Ortadoğu baştan başa bir harabe, bir virâne. Bir zamanlar bülbüllerin şakıdığı bu iller yarasalara kalmış. Bengisuların çağıldadığı bu topraklarda şimdi kirli sular göl göl olmuş şurada burada. Bir ölüm meltemi esmiş bu yerlerde... Billur seslerle dolup taşan köşkler, saraylar, konaklar gözyaşını içine akıtan bir mâtem evi. Çeşmeler, sebiller yetim bir çocuk gibi sığıntı ve susturulmuş. Gonca güllerin açtığı has bahçeler zakkumlarla dolu. Oymalı, nakışlı evler beton yığınlarına terk ediyor yerlerini acımasız yangınlarla.
Kutlu Nil, Kutlu Fırat, Kutlu Dicle... duyarlı olmaya çalış biraz neler söylüyor işiteceksin ey Ortadoğulu!
Mekke, Medine, Şam, Bağdat, Taşkent, Buhara, Kahire, İstanbul... dikkat et neler diyor sana ey Ortadoğulu!

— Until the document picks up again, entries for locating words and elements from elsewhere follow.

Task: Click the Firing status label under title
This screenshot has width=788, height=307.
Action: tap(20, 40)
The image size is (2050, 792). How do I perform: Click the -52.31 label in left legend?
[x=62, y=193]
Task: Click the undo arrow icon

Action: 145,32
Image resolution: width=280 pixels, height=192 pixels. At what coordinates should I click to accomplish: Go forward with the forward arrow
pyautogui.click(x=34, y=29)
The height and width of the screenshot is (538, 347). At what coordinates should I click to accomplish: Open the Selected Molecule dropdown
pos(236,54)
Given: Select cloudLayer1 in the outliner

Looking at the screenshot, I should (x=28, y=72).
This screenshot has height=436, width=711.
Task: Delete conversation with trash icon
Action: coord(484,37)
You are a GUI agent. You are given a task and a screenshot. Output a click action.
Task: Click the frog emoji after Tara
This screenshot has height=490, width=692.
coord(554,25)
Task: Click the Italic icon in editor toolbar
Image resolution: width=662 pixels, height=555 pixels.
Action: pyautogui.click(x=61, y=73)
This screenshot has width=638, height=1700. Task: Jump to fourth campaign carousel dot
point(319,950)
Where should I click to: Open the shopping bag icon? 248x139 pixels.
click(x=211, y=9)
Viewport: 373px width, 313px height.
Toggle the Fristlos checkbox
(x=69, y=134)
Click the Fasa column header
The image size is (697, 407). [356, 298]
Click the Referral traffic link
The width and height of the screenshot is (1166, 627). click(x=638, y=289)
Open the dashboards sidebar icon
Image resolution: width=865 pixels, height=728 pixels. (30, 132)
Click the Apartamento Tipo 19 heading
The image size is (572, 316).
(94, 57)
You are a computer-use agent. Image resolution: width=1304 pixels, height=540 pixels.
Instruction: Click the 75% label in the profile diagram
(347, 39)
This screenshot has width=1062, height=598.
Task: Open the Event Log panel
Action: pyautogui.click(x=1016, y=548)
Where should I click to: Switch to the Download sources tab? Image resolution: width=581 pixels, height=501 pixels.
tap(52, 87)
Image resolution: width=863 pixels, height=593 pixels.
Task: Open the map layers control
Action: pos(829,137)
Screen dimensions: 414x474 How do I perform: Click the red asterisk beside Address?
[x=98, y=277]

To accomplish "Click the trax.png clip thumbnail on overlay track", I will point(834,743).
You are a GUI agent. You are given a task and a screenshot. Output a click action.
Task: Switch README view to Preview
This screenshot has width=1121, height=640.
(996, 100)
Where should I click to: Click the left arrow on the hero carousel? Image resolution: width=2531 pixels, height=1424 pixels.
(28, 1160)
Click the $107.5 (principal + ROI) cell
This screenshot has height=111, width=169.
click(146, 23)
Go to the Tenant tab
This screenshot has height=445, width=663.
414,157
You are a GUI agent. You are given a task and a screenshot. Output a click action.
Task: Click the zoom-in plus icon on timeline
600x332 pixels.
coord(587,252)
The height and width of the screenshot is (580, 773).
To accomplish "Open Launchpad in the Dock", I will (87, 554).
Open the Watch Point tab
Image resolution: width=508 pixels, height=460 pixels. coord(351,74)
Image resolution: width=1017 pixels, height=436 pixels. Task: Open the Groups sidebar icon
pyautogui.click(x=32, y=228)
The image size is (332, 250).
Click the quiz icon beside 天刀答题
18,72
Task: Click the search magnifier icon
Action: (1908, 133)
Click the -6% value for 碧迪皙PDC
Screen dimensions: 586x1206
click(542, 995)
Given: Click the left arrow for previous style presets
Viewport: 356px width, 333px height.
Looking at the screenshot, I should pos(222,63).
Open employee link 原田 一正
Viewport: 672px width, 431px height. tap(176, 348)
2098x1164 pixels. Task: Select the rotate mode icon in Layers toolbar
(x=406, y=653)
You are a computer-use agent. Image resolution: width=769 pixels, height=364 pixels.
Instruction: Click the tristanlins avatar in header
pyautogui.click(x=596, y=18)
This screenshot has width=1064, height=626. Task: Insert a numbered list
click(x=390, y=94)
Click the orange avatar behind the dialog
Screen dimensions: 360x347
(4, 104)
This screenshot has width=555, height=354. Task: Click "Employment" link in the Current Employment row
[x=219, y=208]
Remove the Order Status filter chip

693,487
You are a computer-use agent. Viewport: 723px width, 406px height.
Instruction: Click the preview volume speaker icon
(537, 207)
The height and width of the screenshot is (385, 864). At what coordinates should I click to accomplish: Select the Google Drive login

Ne hakikatleri haykırıyor enkaz yığınına, yangın yerine dönmüş bu kentler, mezartaşları ile, bakımsız veli ve Padişah türbeleri ile, kütüphâneleri ile, medreseleri, kervansarayları, ulu çınarları ile!
Eğer tahammülüne güveniyorsan dinle bunları ey Ortadoğu’lu, dinlemeye dayanabilirsen dinle!
Yüreğinin şerha şerha olacağından korkmuyorsan, yüreğine bir inme ineceğinden korkmuyorsan git kir içindeki III. Selim, III. Mustafa türbelerine, git bir levhanın bile çok görülerek -12 Martta- indirildiği duvarları militanların yazdığı yazı ve astıkları afişlerle dolu II. Mahmud, II. Abdülhamid türbelerine, git Çırağan Sarayına, git Topkapı Sarayına, git Edirne'ye, git Bursa'ya, git Konya'ya, git Harput'a, git Yemen’e, git Karacaahmet’e... İnceden inceye bütün olanları düşün, düşün, düşün... Onlara değil bizim halimize ve insanlığımıza ağla!